Demikian yang diucapkan Psikolog Universitas Indonesia (UI), Reni Akbar Hawadi. Menurut dia, seorang anak ada yang cepat menerima pelajaran sekolah dan ada yang lamban. Jika kedua anak seperti itu disatukan, maka akan menimbulkan stres.

Pakar keberbakatan itu melihat anak dengan kategori cerdas akan tidak sabar melihat temannya yang lamban. Sementara anak yang lamban mengikuti pelajaran akan stres melihat kecepatan temannya.

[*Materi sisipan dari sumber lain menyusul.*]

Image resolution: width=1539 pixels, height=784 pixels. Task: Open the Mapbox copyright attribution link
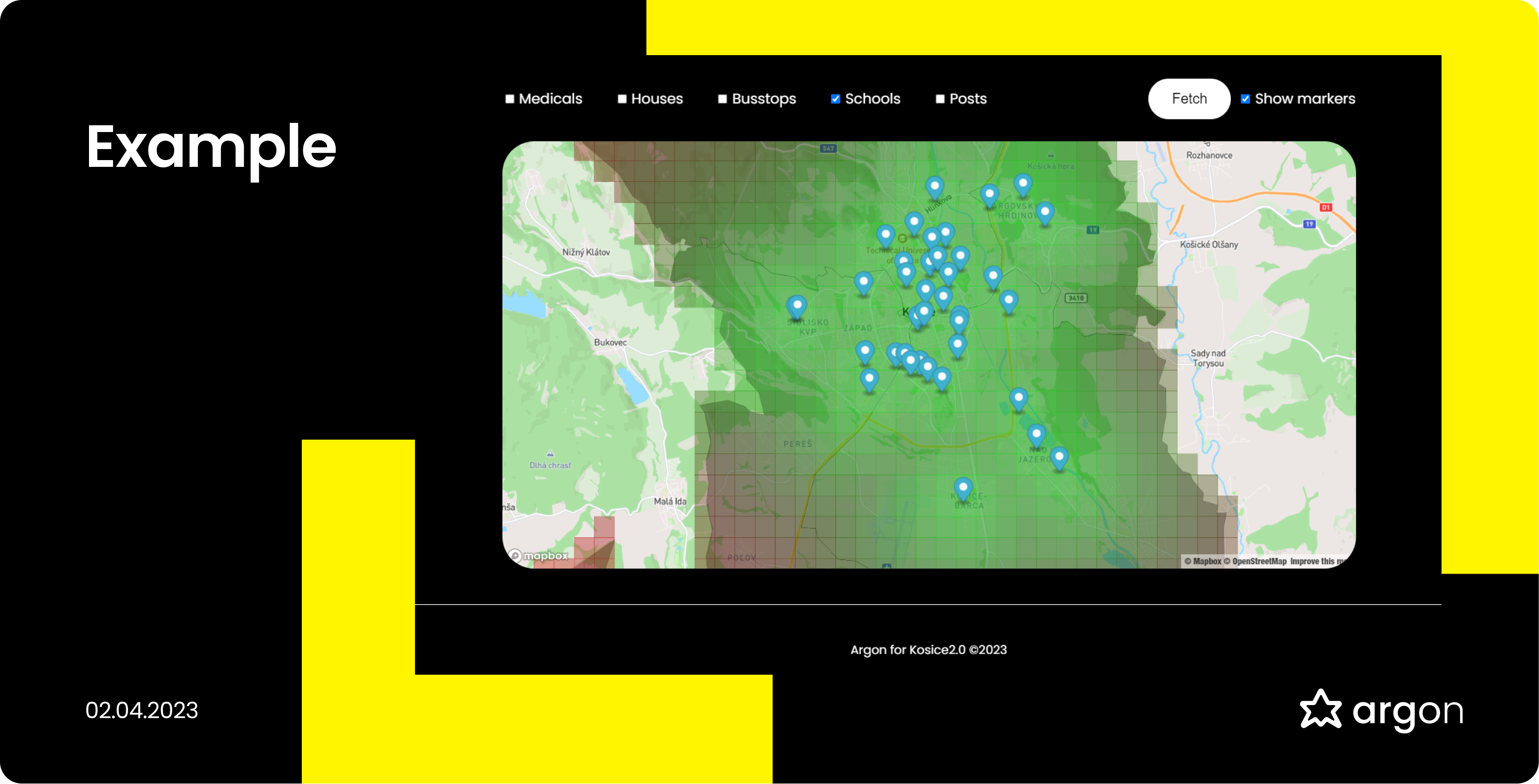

''Seharusnya sejak awal bakat akademik siswa harus dipantau agar potensi tersalurkan dengan baik,'' ujar Reni pada acara seminar Prospek Pendidikan di Indonesia di Kampus Paramadina, Rabu (29/9).

Reni menilai, jika guru atau orangtua sudah memahami bakat siswa, maka dengan mudah mereka bisa mengarahkan siswa untuk menentukan pilihan jalur akademik. Apakah seorang anak cocok di SMA atau SMK dan universitas atau diploma.

''Dengan mengarahkan pendidikan yang sesuai kapasitas intelektual anak, maka anak akan bekerja dengan maksimal,'' jelas Reni.

Namun, sambung Reni, fakta di lapangan mengatakan, siswa SMA kebanyakan masih tidak tahu akan melanjutkan ke pendidikan tinggi atau jurusan apa selepas SMA. Hal itu berbeda dengan siswa di negara lain, seperti di Amerika Serikat (AS)

Di AS, kata Reni, tersedia materi bacaan tentang berbagai bidang pekerjaan. Dengan demikian, siswa SMA dapat memiliki gambaran ruang lingkup bidang kerja profesi yang akan digeluti, kompetensi apa saja yang dibutuhkan, dan berapa gaji yang akan didapat.

''Pemerintah perlu mengambil langkah inovatif dan berani,'' tegas Reni. ''Pemerintah perlu memprioritaskan pendidikan lebih serius''.